A richly evocative album from one of 2013’s brightest and most compelling new talents – and what a voice!

Already showered with praise for her two EPs, the northern lass of Norwegian and Pakistani ancestry finally unveils this grand debut.

Aching Bones opens the album with an incessant, menacing clanging that’s soon joined by a glowering bassline recalling Massive Attack’s Angel, before Shah’s magnificent, smoky jazz singer tones are stretched out across the malevolent soundscape. It really is that good.

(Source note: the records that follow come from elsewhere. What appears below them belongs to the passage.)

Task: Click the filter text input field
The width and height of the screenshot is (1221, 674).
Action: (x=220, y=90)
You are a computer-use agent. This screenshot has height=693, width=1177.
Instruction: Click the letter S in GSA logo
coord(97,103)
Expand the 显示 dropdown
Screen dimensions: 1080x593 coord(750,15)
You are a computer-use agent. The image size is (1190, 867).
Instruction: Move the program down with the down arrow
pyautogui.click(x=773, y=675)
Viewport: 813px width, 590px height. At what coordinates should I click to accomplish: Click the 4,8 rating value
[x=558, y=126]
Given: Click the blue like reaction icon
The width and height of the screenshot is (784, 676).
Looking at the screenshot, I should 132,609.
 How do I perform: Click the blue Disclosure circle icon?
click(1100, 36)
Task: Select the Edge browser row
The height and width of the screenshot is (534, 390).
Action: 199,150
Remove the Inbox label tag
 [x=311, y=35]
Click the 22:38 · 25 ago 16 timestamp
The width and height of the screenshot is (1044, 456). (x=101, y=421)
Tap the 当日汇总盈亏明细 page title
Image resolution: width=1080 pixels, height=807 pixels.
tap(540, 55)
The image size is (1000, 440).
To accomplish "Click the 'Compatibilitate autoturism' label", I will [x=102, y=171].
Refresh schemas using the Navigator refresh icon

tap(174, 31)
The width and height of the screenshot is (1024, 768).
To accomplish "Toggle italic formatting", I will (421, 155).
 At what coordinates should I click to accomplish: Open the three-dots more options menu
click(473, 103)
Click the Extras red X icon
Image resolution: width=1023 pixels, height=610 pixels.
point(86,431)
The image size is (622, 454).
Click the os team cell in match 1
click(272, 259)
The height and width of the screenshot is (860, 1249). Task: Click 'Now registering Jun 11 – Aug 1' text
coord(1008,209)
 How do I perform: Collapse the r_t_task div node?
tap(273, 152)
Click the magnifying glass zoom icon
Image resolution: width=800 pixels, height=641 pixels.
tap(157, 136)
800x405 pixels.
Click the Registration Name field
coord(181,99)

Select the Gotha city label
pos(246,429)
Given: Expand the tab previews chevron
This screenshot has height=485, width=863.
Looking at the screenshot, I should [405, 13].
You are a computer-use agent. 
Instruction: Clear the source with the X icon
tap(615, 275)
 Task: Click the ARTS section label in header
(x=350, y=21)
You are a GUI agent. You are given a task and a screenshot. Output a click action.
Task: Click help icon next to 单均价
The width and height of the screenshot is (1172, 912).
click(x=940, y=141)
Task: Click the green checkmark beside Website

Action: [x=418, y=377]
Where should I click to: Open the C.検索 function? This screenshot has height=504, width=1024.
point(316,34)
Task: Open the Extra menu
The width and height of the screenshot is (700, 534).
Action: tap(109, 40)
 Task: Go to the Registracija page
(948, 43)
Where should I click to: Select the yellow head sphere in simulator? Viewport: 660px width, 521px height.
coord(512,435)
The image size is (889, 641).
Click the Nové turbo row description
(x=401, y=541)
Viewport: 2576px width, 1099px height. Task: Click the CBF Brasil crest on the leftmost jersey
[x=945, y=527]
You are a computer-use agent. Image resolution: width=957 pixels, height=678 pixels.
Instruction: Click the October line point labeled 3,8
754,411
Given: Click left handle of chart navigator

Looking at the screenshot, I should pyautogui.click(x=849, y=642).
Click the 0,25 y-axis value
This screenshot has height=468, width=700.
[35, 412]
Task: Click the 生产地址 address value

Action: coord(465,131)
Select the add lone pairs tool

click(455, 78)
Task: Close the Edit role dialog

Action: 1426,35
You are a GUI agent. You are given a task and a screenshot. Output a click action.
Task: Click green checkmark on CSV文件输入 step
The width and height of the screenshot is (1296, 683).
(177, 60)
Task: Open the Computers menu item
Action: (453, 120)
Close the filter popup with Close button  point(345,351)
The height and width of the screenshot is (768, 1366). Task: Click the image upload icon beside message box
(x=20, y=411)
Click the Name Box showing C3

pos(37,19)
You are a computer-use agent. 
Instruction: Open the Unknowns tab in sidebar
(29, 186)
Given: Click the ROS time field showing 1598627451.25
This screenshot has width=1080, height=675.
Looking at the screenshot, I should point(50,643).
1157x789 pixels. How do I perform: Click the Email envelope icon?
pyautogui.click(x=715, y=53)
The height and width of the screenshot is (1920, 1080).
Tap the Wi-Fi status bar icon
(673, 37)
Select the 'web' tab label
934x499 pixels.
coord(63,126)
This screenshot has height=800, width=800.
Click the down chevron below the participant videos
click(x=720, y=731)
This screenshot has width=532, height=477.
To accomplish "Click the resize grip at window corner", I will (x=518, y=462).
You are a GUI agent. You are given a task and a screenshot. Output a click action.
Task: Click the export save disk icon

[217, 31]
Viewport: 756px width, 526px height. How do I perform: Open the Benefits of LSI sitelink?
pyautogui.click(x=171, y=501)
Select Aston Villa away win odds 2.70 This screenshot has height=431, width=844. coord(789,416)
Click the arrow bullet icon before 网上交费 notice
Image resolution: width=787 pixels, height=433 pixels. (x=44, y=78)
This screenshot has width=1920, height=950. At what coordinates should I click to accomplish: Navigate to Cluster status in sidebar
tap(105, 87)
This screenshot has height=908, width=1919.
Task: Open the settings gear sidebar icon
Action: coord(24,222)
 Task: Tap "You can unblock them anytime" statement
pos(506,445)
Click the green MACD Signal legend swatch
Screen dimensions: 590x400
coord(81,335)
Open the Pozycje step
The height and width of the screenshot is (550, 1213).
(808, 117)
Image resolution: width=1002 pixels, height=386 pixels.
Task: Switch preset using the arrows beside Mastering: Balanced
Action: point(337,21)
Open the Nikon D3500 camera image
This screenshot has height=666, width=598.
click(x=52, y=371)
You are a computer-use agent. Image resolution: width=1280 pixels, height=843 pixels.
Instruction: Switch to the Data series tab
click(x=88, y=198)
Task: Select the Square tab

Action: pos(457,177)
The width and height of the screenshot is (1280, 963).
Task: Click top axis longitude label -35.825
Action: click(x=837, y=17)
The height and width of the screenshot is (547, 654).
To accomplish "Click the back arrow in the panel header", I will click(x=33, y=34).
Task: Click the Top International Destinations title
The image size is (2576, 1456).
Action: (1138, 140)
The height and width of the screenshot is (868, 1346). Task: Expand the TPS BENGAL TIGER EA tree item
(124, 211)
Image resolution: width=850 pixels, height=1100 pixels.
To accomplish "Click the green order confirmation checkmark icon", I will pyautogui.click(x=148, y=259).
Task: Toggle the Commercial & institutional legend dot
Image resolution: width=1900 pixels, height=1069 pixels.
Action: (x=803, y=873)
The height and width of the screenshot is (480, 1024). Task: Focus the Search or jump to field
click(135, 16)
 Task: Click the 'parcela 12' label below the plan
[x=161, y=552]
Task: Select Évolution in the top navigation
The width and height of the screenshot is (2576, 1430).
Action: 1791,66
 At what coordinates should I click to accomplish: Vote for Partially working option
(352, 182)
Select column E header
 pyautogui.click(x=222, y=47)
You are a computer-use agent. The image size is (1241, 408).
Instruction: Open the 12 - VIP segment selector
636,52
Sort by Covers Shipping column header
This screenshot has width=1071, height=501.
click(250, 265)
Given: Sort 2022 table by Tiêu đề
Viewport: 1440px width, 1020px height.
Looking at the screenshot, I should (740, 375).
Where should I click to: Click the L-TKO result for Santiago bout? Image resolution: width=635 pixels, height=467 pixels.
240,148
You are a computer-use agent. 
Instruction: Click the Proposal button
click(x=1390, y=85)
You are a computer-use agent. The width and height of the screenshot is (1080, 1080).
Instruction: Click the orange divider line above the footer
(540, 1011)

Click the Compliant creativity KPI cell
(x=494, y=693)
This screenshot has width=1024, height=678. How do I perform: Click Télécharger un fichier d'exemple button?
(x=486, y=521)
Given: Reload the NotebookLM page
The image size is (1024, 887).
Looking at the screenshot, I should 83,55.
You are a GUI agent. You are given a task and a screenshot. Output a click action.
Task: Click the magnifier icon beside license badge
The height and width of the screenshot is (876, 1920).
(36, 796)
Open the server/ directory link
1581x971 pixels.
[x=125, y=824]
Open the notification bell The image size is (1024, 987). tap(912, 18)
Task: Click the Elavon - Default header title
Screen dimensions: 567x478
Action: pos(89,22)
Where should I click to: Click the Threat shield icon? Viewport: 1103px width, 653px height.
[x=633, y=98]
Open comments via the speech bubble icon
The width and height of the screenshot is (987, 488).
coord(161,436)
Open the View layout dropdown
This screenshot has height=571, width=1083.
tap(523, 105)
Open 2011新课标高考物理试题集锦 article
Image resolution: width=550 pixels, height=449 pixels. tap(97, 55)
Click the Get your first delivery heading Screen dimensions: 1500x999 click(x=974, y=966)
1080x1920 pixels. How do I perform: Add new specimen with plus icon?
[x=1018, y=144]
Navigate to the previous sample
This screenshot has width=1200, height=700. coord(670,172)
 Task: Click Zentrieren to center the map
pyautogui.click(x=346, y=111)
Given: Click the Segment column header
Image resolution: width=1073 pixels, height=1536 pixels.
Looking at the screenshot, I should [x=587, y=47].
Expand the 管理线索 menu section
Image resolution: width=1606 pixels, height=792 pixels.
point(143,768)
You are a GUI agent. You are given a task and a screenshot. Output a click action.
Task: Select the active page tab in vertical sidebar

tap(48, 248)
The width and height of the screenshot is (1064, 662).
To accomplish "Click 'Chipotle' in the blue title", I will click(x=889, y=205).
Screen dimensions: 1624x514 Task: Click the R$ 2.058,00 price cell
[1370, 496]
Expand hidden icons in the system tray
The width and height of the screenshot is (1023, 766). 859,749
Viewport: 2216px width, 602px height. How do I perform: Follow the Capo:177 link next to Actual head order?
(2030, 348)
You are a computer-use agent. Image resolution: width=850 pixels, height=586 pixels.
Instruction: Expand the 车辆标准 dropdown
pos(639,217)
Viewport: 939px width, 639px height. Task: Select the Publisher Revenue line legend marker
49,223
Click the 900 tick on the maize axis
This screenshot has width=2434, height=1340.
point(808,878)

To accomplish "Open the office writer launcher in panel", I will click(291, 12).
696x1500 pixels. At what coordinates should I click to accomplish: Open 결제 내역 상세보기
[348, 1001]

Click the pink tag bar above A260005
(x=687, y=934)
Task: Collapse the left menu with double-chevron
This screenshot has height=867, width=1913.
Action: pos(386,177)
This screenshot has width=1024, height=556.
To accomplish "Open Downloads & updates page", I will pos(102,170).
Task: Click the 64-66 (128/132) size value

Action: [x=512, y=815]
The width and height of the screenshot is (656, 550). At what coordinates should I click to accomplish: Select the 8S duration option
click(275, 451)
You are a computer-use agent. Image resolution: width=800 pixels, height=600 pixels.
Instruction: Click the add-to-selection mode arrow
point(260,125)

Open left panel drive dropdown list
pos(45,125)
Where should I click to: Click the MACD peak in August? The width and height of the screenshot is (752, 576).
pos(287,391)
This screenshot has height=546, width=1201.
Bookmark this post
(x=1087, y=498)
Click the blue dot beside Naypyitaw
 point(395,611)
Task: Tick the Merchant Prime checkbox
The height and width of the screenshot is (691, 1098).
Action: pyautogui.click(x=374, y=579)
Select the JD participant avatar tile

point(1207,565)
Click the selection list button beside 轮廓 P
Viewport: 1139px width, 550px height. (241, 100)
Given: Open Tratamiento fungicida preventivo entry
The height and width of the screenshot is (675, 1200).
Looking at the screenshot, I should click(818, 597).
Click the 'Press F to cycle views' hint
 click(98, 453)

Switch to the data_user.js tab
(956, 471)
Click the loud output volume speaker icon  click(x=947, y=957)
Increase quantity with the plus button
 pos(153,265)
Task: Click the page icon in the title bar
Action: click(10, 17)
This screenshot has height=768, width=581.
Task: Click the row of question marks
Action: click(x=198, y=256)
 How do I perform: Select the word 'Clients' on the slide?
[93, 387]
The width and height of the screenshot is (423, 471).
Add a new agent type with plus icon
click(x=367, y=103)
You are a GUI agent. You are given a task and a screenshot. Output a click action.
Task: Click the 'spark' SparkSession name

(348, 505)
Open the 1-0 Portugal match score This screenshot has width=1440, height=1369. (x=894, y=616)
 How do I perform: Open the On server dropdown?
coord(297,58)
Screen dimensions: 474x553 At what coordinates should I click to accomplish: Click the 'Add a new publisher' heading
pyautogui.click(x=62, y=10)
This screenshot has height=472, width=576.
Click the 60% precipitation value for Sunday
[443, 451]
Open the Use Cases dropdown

Shah collaborates with producer Ben Hillier, who brings to bear considerable expertise working with Blur, Depeche Mode et al.

It’s a perfect union, Shah’s lustrous-velvet vocals and vivid lyrics throwing a foreboding light on otherwise pretty piano-led songs like closing track Winter Reigns, while Hillier messes with samples in Floating to evoke Think Tank-era Blur, and gives All I Want a mellifluous beauty.

The centrepiece, Dreary Town, is a glowering, spine-tingling song of rare and stately beauty, anguish and desolation.

Mental health issues loom large in Floating, while throughout piano notes echo off the walls of her father’s Curtain Superstore outside Sunderland, where she grew up and returned to record the album.

With dashes of Anna Calvi and early PJ Harvey in her sound, a Mercury nomination surely awaits.